» **Exercise brief**
Give the entries back exactly as they stand, but without pictures.

» **Material for this task**
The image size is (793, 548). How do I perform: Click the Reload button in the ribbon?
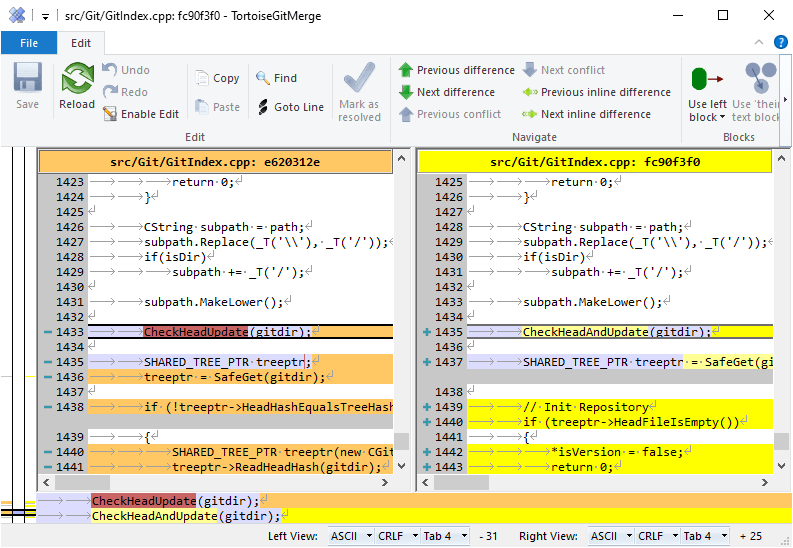point(77,87)
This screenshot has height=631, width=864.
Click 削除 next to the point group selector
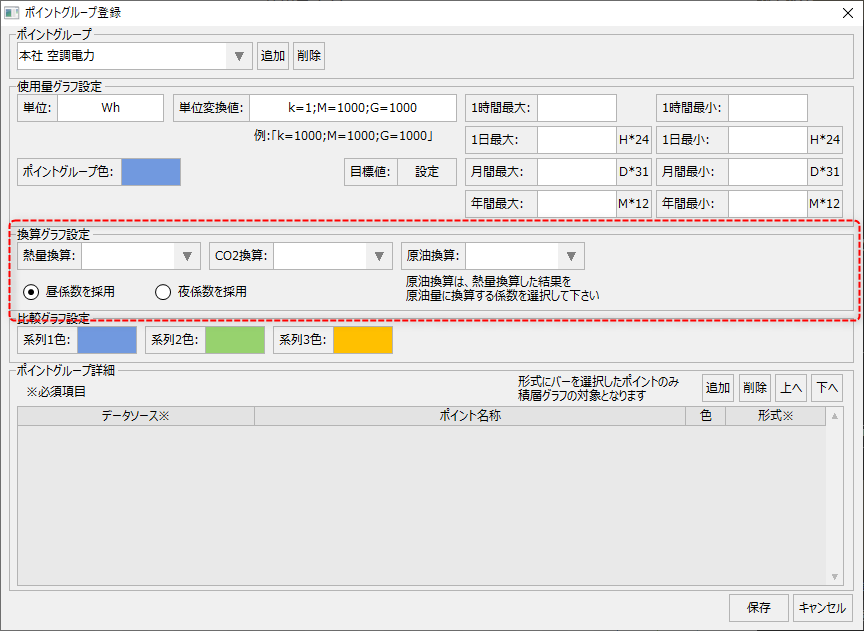coord(308,55)
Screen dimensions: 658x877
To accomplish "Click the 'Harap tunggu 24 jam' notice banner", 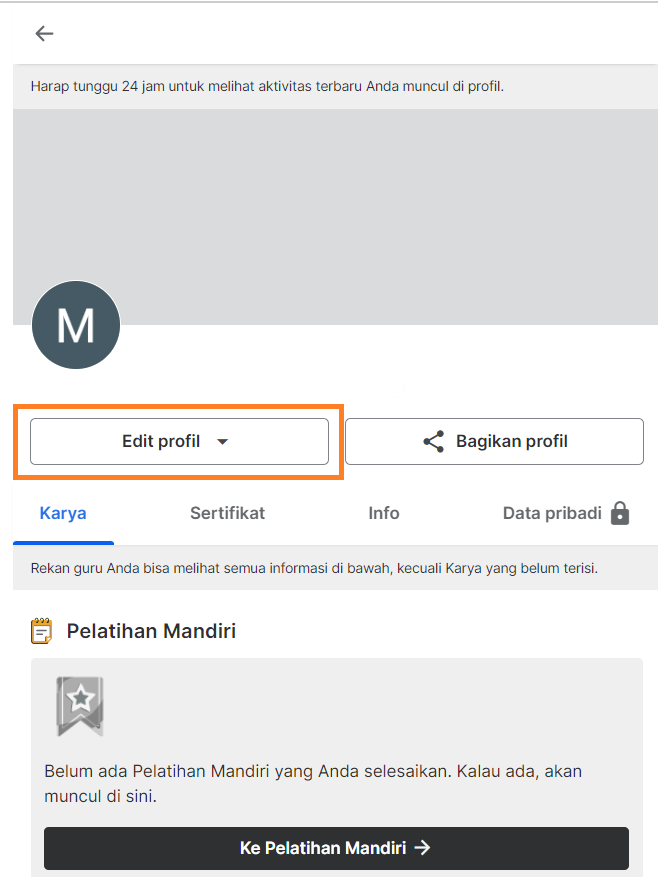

» **Output of the exercise**
The image size is (793, 548). How do I perform: Click the Reload button in the ribbon?
point(77,87)
This screenshot has height=631, width=864.
Click 削除 next to the point group selector
coord(308,55)
Screen dimensions: 658x877
To accomplish "Click the 'Harap tunggu 24 jam' notice banner", 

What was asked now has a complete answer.